Giuseppe wrote: ↑Fri Feb 03, 2023 2:07 am
... Marcion knew
ipso facto also the
Evangelion + the
Apostolikon + the
Antitheses.
How do you know that a Marcionite Evangelion and Apostolikon were distinct and separate texts from the Marcionite opus the
Antitheses?
BeDuhn makes this admission (highlighting mine) ----
Although few have questioned that Tertullian had direct access to the Evangelion and Apostolikon, we cannot be absolutely sure. A couple of features of his discussion invite caution. First, he frequently comments on Marcion’s interpretation and application of a particular verse, as if he is looking at Marcion’s Antitheses and drawing scriptural quotations from it, rather than directly from the Evangelion and Apostolikon. Second, Tertullian’s selective quotations from the Apostolikon possess a kind of running logic, as one quoted verse follows upon another in what has the appearance of a connected argument; yet that argument is not Tertullian’s. Rather, by selectively skipping over intervening material, a cogent Marcionite reading of Paul comes sharply into focus, which Tertullian does his best to disarticulate and refute.
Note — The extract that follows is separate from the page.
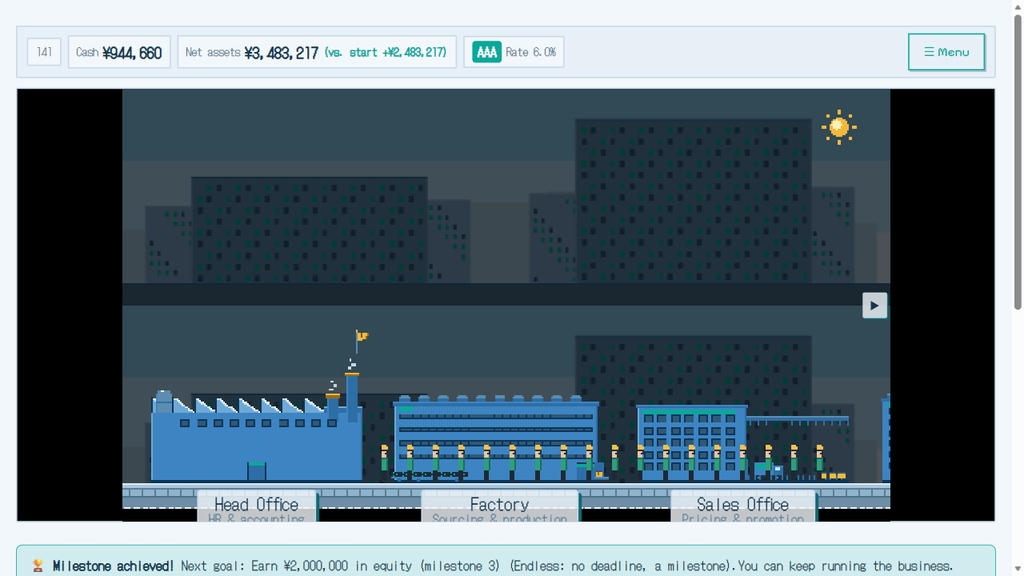Click the trophy icon in the milestone banner
Viewport: 1024px width, 576px height.
[x=38, y=566]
This impression is subjective, of course, and may be an illusion. But if Tertullian relied completely on the quotations of scripture in Marcion’s Antitheses, and did not have direct access to the Evangelion and Apostolikon , any comment he makes about passages missing from these texts would be suspect, the result of mere supposition on his part based on Marcion’s failure to quote them. (BeDuhn, The First New Testament, p. 35-36)
It is possible that the so-called Evangelion and Apostolikon, as reconstructed, are actually reconstructions of the respective portions of the
Antitheses in which the Marcionites cited passages from narrative "Gospel" sources and from Paul's letters, and that the passages in the
Antitheses were interspersed with running Marcionite commentary. Is that not possible?